■ **Dataset content**
....

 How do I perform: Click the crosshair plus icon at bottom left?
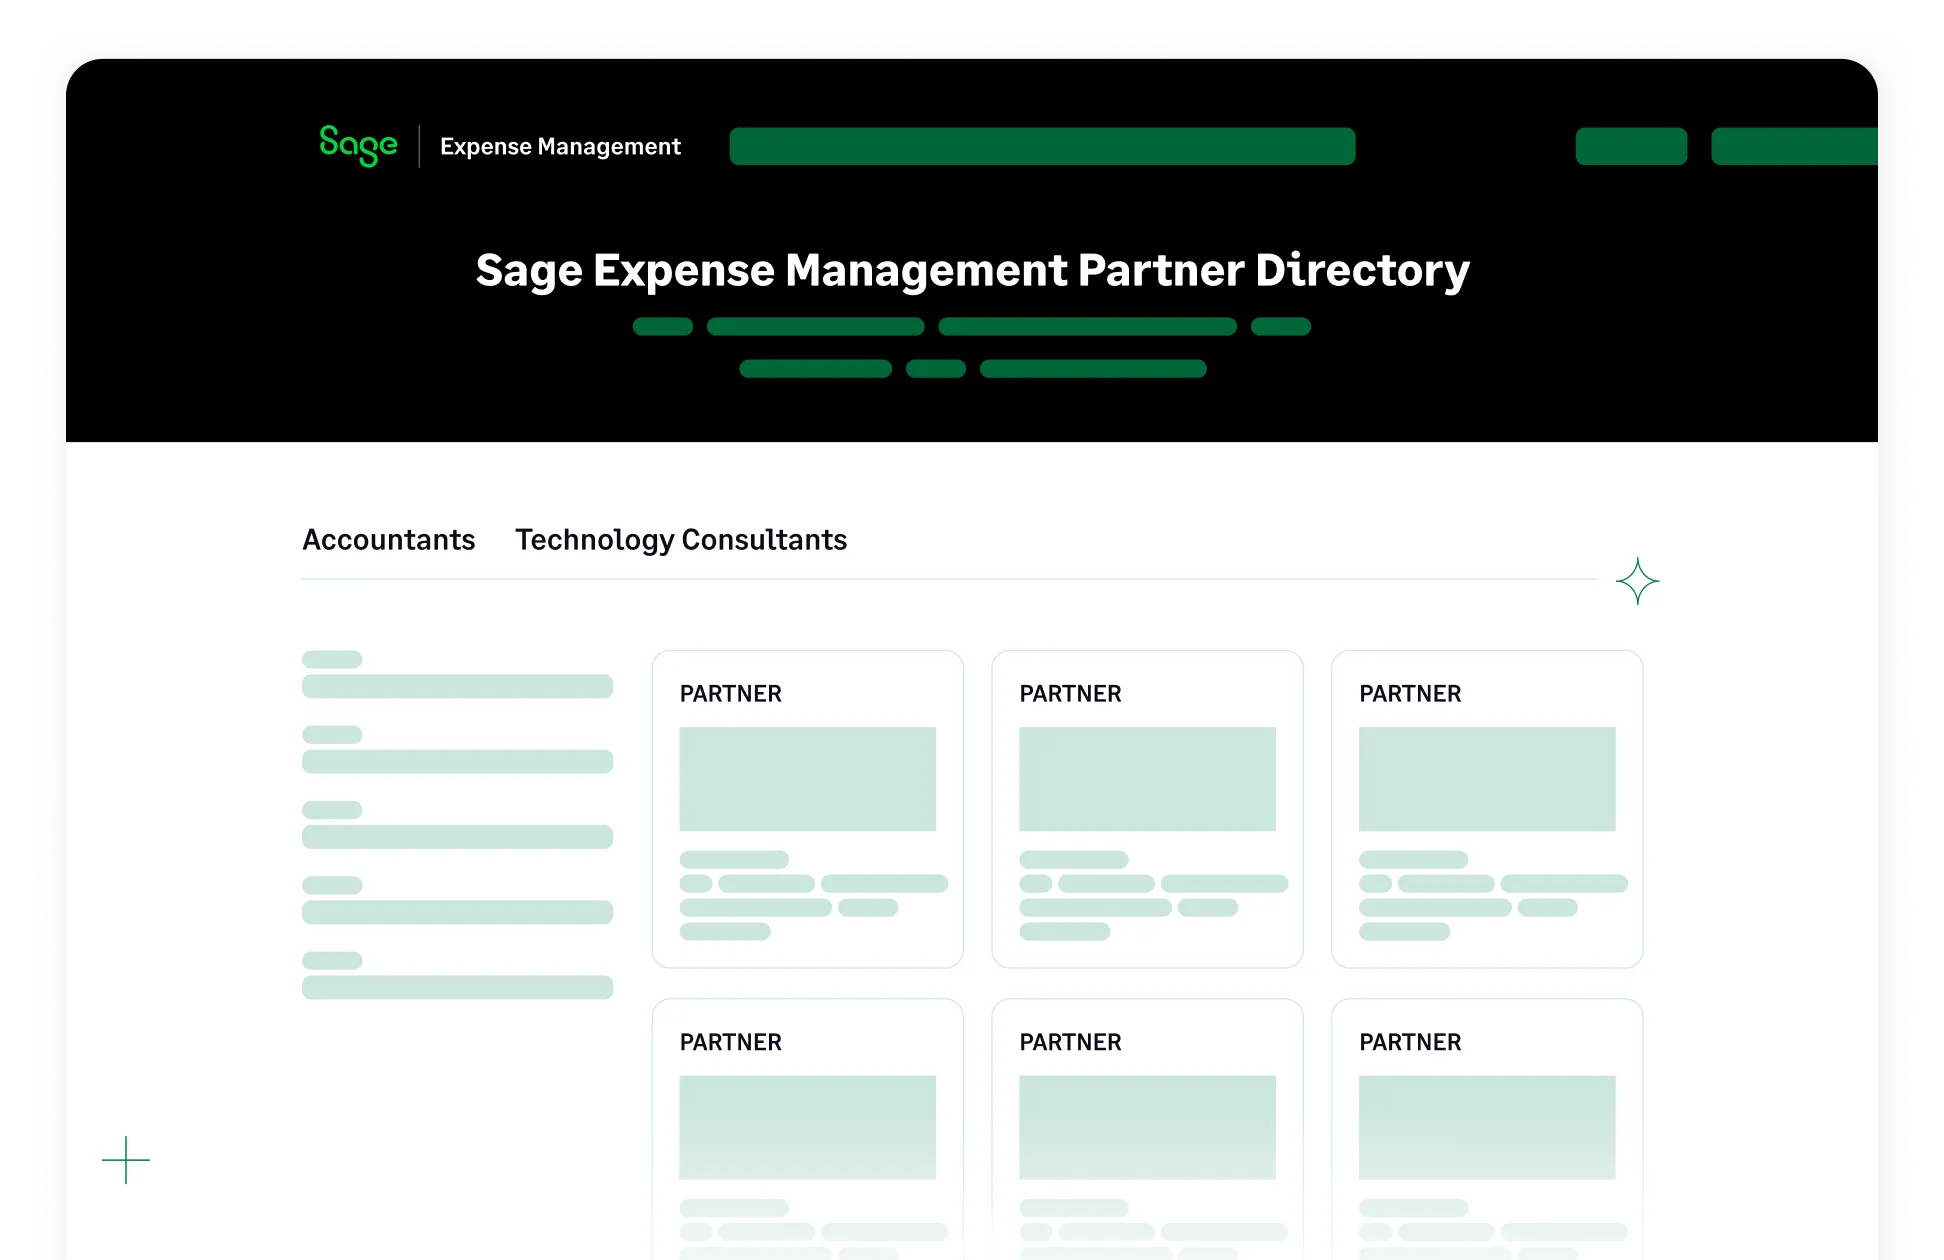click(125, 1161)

....

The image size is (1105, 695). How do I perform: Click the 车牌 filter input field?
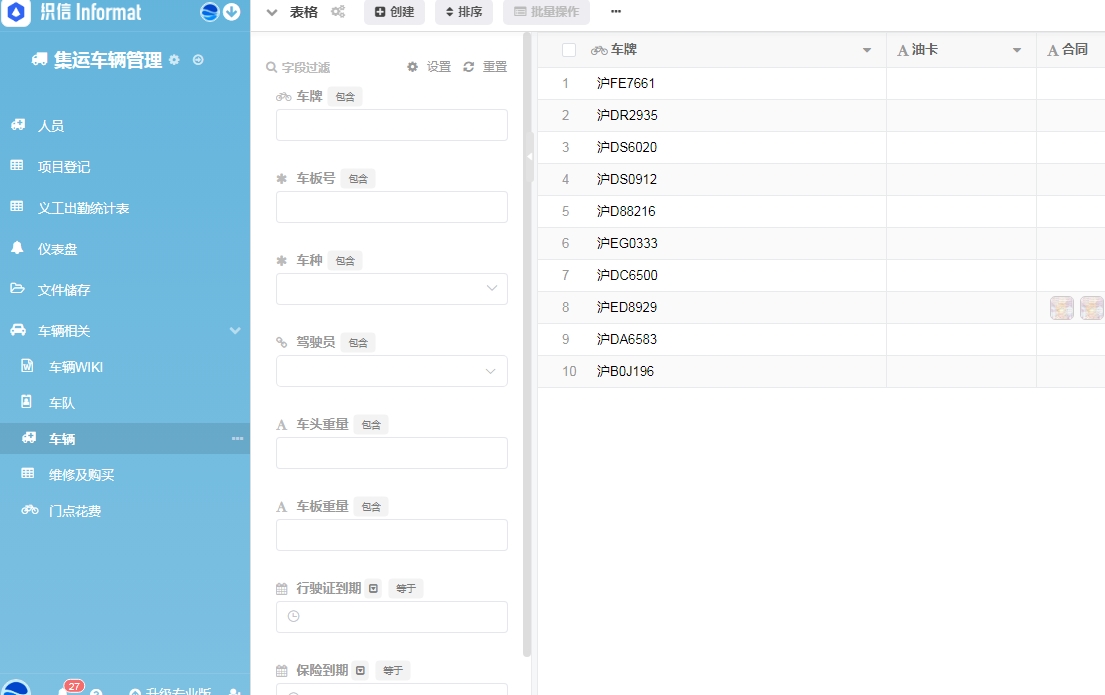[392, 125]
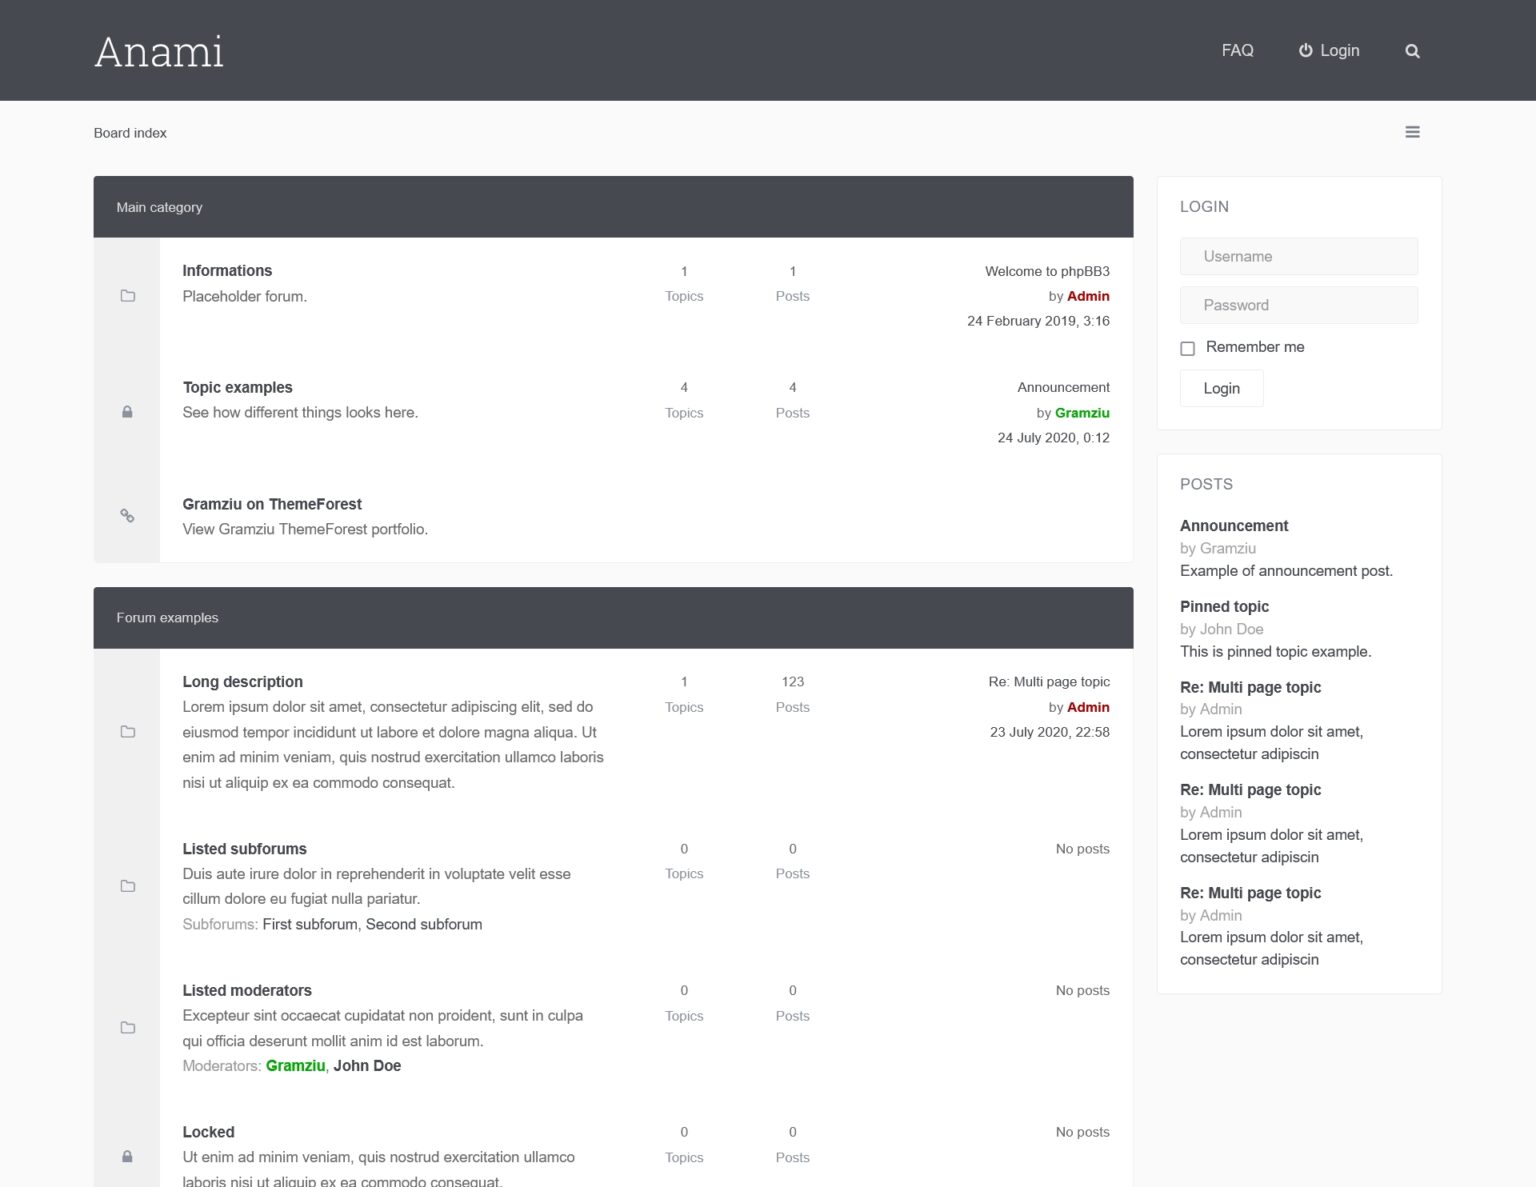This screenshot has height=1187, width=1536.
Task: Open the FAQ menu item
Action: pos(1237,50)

....

Put the stretch from the line containing "The image size" through the line containing "Action: pos(1237,50)" of the records above into a Markdown table with the columns Row and Line, one row per line, omitting blank lines and leaving the pictures out.

■ **Reply to the task**
| Row | Line |
|---|---|
| 1 | The image size is (1105, 695). How do I perform: Click the 车牌 filter input field? |
| 2 | [392, 125] |
| 3 | This screenshot has height=1187, width=1536. |
| 4 | Task: Open the FAQ menu item |
| 5 | Action: pos(1237,50) |